I have an hp pavilion with windows 7 on it. I have my laptop connected to my TV via an s-video on my laptop to RCA/AV on my TV. It detects it and everything, and it tries to display it on the TV, but the display is all wavy and fuzzy. I've spent so much time trying to figure this out! please help!!!!! thanks


----------



## cwwozniak (Nov 29, 2005)

Hi cmckeown, and welcome to TSG.

Did you use a suitable adapter to combine the S-Video signals into a single video signal?

What are you trying to display? If you are trying to display what is showing on a typical laptop screen these days, the displayed image has to be down-sampled to about a 640x480 (assuming you are in North America) resolution. Things will look fuzzy and the edges of large color or brightness transitions may appear wavy.


----------



## cmckeown (Feb 2, 2010)

i'm not sure what you mean:

"Did you use a suitable adapter to combine the S-Video signals into a single video signal?"

I'm trying to watch a movie on the tv from my laptop. I tried to set the resolution to 640x480 but the lowest mine goes is 800x600.


----------



## cwwozniak (Nov 29, 2005)

cmckeown said:


> via an s-video on my laptop to RCA/AV on my TV.





cmckeown said:


> i'm not sure what you mean:
> 
> "Did you use a suitable adapter to combine the S-Video signals into a single video signal?"

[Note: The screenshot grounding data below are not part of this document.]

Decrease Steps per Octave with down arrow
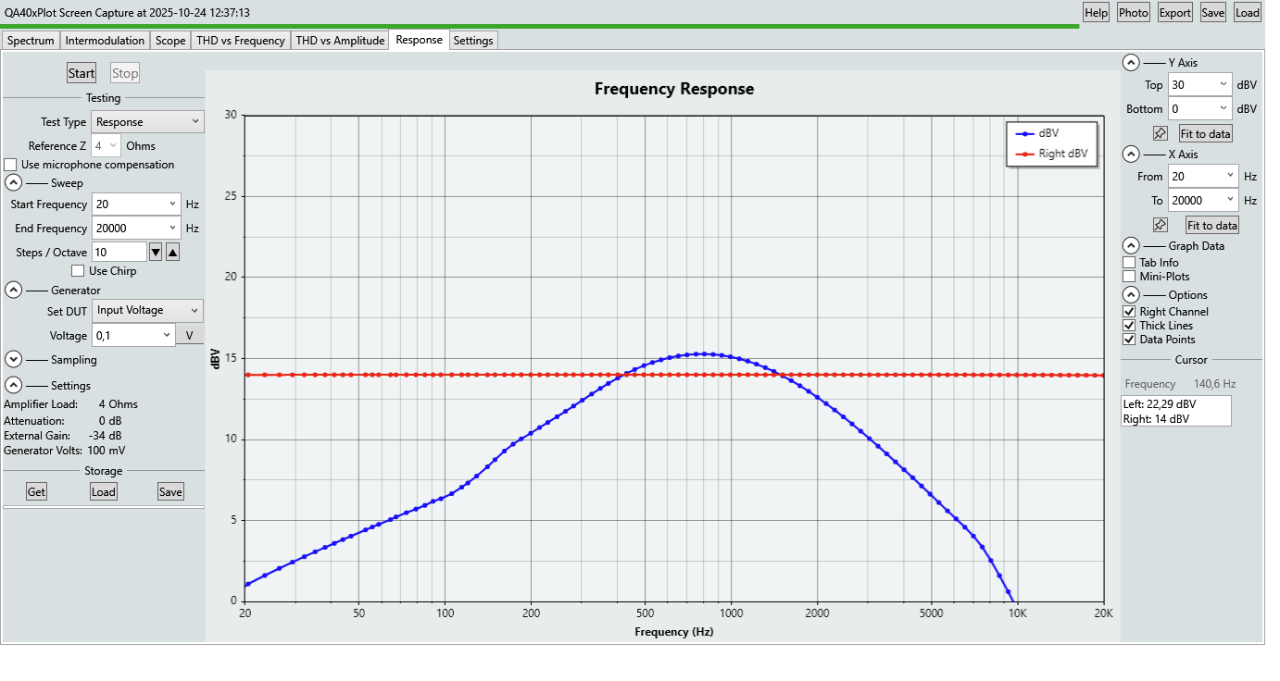This screenshot has height=681, width=1280. (155, 252)
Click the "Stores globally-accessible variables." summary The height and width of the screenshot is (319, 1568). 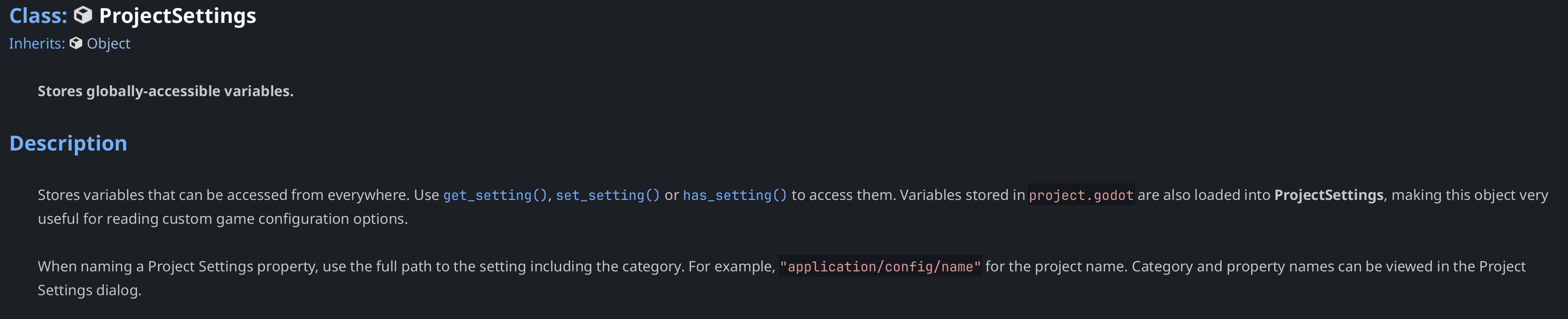(x=166, y=91)
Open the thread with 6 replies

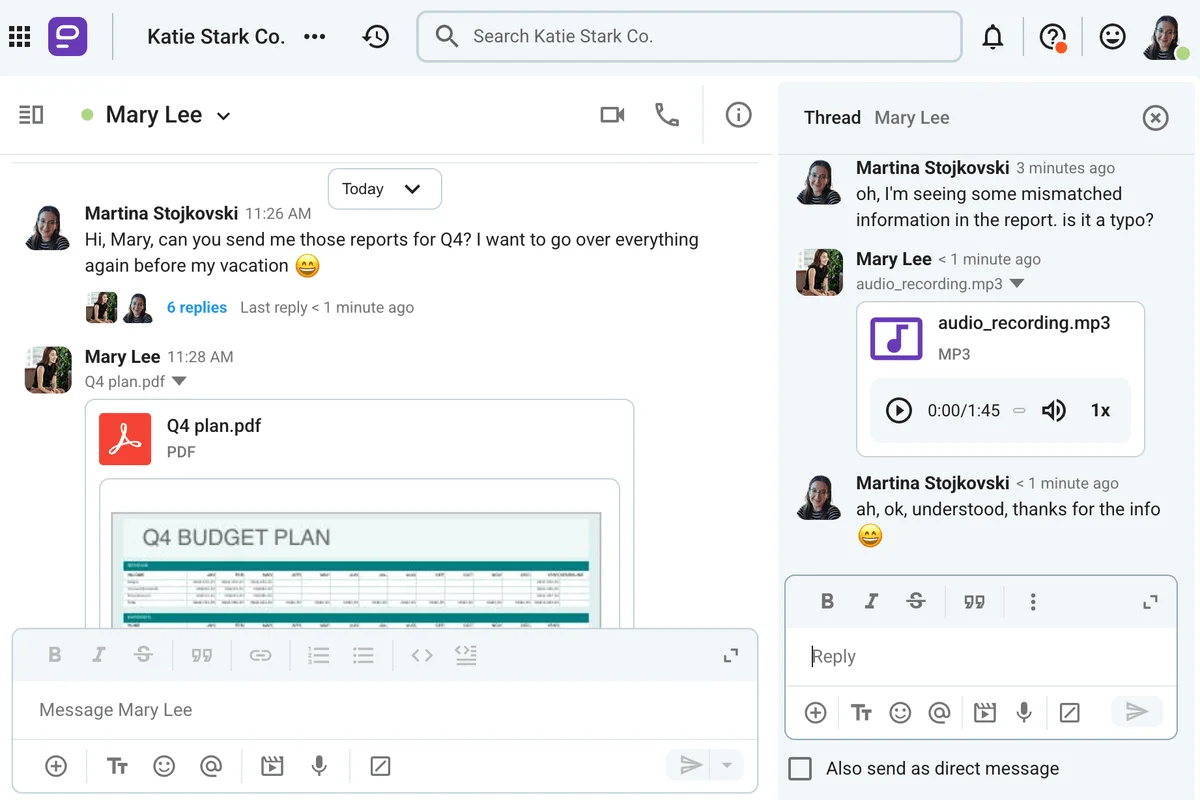(x=196, y=307)
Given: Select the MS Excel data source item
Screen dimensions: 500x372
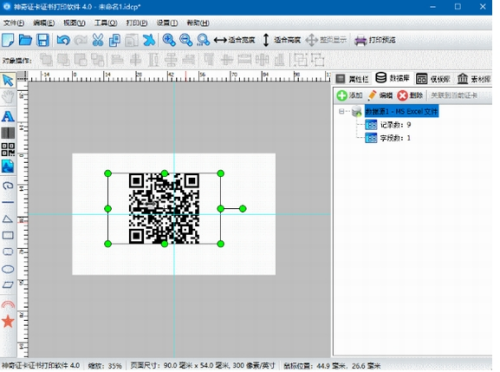Looking at the screenshot, I should 401,111.
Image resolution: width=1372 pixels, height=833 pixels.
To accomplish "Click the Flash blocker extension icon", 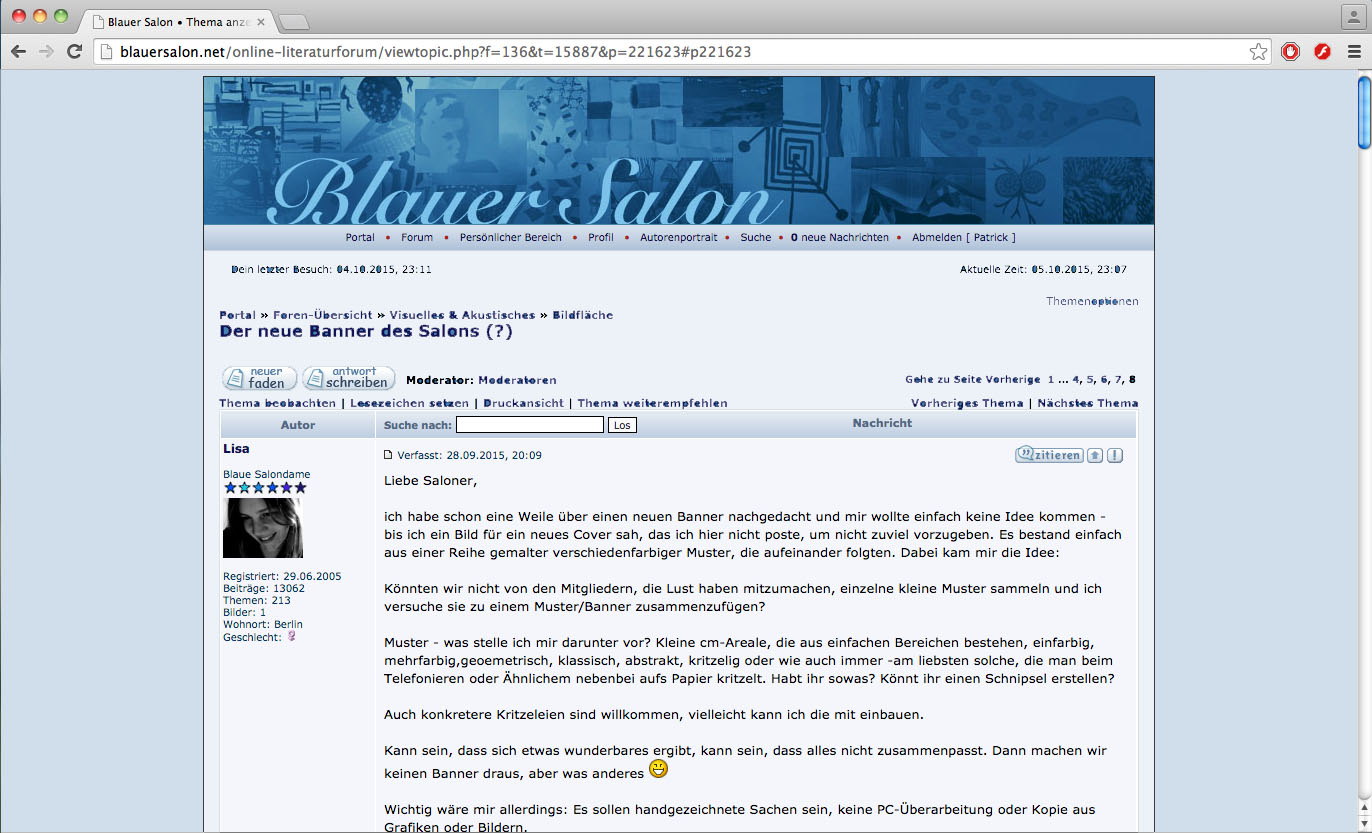I will [1322, 52].
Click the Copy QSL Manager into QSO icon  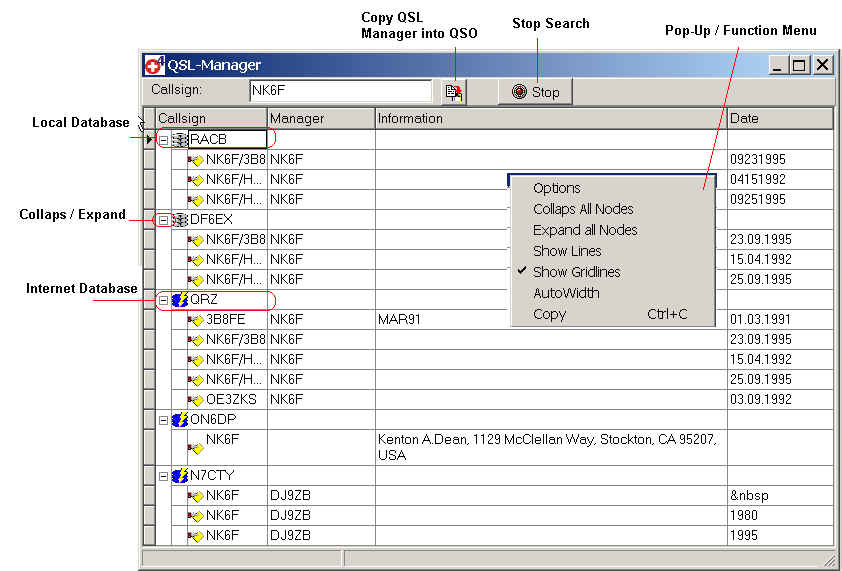pyautogui.click(x=454, y=92)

S-Video uses separate signals for the color and brightness information. Those need to be properly combined to make a single composite video signal to plug into a single composite video jack.


----------



## cmckeown (Feb 2, 2010)

it is a single cable that on one end has an s-video, and on the other end has 3RCA/AV


----------



## cmckeown (Feb 2, 2010)

I think i figured it out, somebody lent me the same cable and that one works, so it must be the cable, correct?


----------



## JohnWill (Oct 19, 2002)

That would be the logical conclusion. Fuzzy picture, change cable, good picture = cable bad.


----------